Cnr, ecco qual è l’impatto del trasporto marittimo su salute e ambiente
Contini: «In Italia si hanno impatti alle polveri sottili tipicamente tra il 2% ed il 10%. Gli impatti agli inquinanti gassosi (ossidi di azoto ed ossidi di zolfo) sono anche maggiori»
[19 Aprile 2021]
Come ha dettagliato l’Ispra nei giorni scorsi, i sistemi di trasporto giocano un ruolo fondamentale nella generazione di inquinamento atmosferico e nell’emissione di gas serra, ma sarebbe un errore pensare che i problemi stiano solo nel trasporto su strada. Lo studio Recent advances in studying air quality and health effects of shipping emissions, appena pubblicato sulla rivista Atmosphere da ricercatori Cnr-Isac, mette ad esempio in guardia sugli impatti del trasporto marittimo.
Partendo da un presupposto: un recente studio dell’Oms individua le attività marittime tra le sei maggiori sorgenti emissive antropiche (su sedici) di inquinanti atmosferici, sia gassosi sia nella forma di particolato, come ossidi di azoto e di zolfo e particolato atmosferico di diverse dimensioni. Questi inquinanti, in particolare le emissioni di anidride solforosa, provocano piogge acide e creano polvere fine che può provocare malattie respiratorie e cardiovascolari.
Certo, le ultime normative internazionali hanno portato ad una riduzione delle emissioni di inquinanti atmosferici, grazie alla quale si stimano, nei prossimi anni, una diminuzione di morti premature e casi di asma infantile, ma non basta; anche perché al contempo hanno veicolato un leggero aumento del riscaldamento globale.

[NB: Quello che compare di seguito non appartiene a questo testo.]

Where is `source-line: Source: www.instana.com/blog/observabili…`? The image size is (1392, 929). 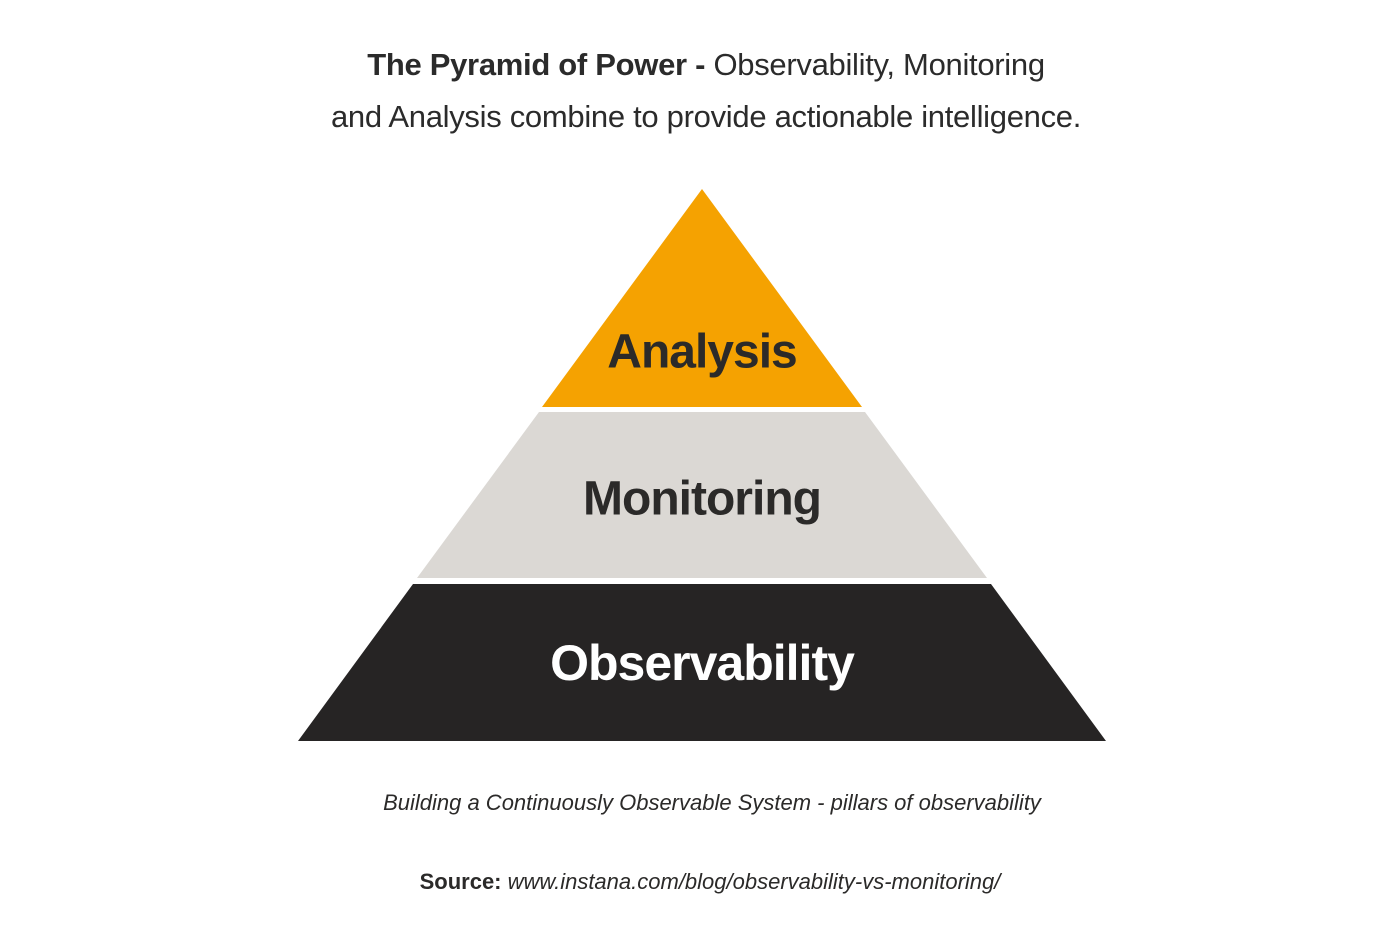 source-line: Source: www.instana.com/blog/observabili… is located at coordinates (710, 882). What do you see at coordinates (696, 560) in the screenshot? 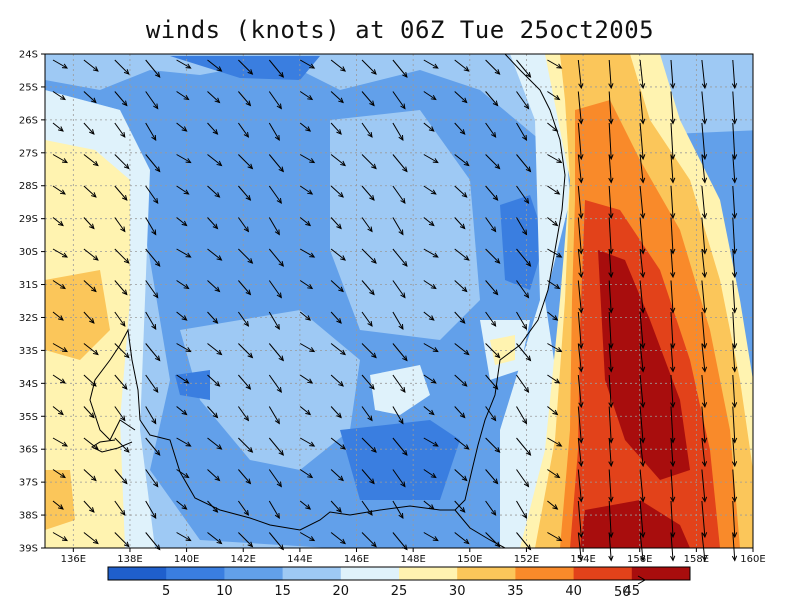
I see `lon-label: 158E` at bounding box center [696, 560].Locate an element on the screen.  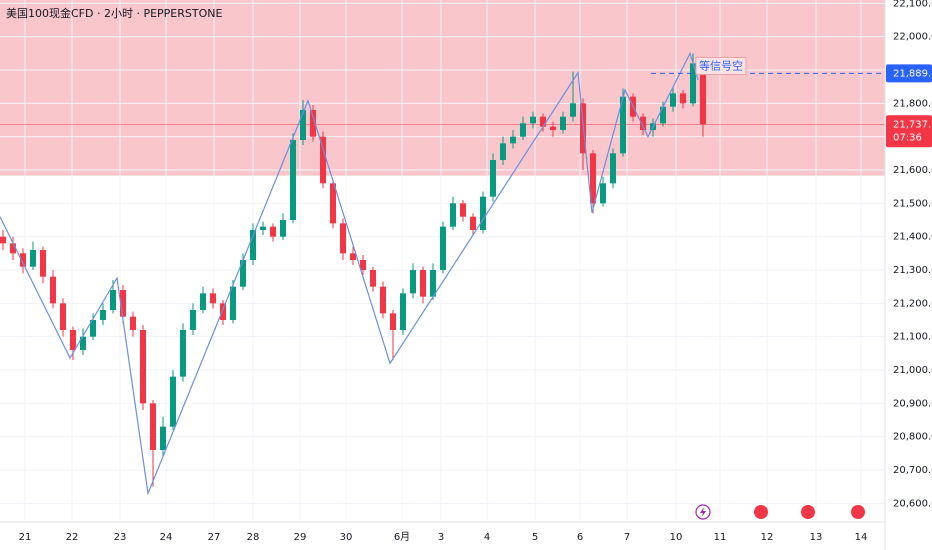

«In Europa l’impatto alle concentrazioni di inquinanti in atmosfera, come PM2.5 e PM10, le cosiddette polveri sottili, varia tra lo 0.2% ed il 14%, con i valori maggiori osservati nell’area del Mediterraneo – spiega Daniele Contini, ricercatore Cnr-Isac e co-autore della ricerca assieme alla collega Eva Merico – In Italia si hanno impatti alle polveri sottili tipicamente tra il 2% ed il 10%. Gli impatti agli inquinanti gassosi (ossidi di azoto ed ossidi di zolfo) sono anche maggiori e variano, in Italia, tipicamente tra il 5 ed il 40%, valore, quest’ultimo, rilevato soprattutto in prossimità delle aree portuali».
Le ultime normative internazionali pongono una decisa riduzione al contenuto di zolfo nei combustibili marini, dal 3,5% allo 0,5% in massa, portando così ad una diminuzione delle emissioni di ossidi di zolfo e di particolato atmosferico.
«Grazie a queste misure – conclude Contini – è possibile stimare un calo nei prossimi anni del 34% delle morti premature dovute alle emissioni navali (che rimarrebbero comunque 250 mila annue) e del 54% dei casi di asma infantile. Per contro, la riduzione del tenore di zolfo nei combustibili cambia le proprietà chimiche e fisiche del particolato emesso e quindi la sua interazione con la radiazione solare, riducendo l’effetto di raffreddamento dell’atmosfera dovuto all’aerosol emesso dalle navi e portando ad un incremento di circa il 3% della forzante di riscaldamento globale dovuta alle attività umane, con un effetto complessivamente negativo sul clima. È auspicabile, quindi, che in futuro le politiche ambientali dirette al traffico marittimo, considerino e tutelino entrambi questi aspetti, la salute e il clima».